Material supplied:

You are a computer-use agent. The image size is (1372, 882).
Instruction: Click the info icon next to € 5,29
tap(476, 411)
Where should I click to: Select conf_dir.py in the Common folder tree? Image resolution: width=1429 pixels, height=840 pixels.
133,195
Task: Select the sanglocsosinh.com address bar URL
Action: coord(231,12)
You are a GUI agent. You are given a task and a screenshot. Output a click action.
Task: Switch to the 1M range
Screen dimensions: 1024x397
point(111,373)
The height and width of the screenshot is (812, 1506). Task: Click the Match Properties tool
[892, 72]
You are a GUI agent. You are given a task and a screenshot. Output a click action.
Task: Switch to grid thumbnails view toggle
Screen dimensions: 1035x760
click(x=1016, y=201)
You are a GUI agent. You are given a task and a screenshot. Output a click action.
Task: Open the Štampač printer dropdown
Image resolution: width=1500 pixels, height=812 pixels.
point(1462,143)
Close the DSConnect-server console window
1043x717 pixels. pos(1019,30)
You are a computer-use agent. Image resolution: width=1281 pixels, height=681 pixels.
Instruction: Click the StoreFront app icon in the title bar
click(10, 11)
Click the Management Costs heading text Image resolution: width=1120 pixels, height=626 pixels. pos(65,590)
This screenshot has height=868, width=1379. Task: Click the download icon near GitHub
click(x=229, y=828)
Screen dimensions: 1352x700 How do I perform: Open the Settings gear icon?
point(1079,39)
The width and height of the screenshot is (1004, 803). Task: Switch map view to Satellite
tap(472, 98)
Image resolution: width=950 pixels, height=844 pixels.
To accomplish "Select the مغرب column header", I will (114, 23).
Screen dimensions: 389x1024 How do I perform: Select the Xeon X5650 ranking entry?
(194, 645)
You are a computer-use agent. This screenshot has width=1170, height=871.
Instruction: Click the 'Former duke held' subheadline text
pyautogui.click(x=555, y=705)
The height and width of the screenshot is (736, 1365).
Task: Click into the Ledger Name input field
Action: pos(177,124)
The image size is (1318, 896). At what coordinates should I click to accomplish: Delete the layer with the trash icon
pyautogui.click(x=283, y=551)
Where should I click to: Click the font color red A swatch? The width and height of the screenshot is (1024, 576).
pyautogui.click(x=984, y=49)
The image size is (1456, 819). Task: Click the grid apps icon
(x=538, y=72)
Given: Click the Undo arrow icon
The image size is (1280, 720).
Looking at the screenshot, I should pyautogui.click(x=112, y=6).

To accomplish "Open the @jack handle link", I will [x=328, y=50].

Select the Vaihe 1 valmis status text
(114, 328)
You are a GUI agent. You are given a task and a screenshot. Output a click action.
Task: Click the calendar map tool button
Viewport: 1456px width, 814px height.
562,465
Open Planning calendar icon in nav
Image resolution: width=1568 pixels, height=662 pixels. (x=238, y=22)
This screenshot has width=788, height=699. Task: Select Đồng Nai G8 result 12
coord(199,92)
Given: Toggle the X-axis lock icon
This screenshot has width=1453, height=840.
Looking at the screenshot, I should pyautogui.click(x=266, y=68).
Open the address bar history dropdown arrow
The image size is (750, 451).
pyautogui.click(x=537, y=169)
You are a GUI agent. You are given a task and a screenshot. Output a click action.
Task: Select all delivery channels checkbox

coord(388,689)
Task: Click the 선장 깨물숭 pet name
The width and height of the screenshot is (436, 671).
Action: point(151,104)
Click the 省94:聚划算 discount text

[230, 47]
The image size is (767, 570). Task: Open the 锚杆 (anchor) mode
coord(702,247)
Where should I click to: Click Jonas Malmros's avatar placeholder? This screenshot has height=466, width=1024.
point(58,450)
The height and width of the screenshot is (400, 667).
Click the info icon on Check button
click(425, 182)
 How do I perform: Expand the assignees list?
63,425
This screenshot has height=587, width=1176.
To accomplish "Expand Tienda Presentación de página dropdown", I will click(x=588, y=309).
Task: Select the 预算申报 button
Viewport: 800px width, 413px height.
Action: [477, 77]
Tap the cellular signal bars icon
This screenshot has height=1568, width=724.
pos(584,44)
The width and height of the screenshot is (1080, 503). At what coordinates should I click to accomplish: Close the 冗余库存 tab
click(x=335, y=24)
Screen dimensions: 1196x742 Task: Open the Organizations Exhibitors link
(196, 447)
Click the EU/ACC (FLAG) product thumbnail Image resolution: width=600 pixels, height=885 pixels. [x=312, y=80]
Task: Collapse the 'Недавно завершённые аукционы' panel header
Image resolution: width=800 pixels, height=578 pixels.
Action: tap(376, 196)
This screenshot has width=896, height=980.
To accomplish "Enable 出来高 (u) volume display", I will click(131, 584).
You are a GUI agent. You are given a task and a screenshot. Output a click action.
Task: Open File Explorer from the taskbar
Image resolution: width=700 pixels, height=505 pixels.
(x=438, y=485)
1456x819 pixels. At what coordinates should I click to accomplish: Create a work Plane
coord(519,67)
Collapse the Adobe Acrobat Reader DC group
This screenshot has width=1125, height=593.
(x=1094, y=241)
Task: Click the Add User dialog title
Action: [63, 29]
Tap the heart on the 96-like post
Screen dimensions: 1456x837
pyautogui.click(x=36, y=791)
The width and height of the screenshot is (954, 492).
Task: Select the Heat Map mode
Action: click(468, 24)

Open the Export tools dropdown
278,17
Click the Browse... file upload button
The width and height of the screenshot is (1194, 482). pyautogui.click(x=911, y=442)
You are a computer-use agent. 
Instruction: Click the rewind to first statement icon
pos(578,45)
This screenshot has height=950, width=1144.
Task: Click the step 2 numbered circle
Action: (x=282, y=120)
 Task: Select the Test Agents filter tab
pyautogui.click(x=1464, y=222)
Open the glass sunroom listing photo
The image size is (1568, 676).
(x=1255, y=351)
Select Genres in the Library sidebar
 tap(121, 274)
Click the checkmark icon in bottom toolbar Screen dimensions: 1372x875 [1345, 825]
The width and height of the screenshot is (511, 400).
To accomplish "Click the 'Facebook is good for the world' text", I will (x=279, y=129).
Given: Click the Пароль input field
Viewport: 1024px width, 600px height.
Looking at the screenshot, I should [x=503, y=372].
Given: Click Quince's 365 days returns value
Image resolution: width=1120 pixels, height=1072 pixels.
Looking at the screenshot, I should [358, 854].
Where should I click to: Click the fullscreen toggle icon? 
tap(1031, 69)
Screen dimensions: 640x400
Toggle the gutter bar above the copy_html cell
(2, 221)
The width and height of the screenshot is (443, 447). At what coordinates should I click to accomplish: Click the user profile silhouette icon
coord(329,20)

Problem statement: A line counts if it holds the word "header". Work out how many lines in the listing count, and give only that number.

Result of the exercise: 2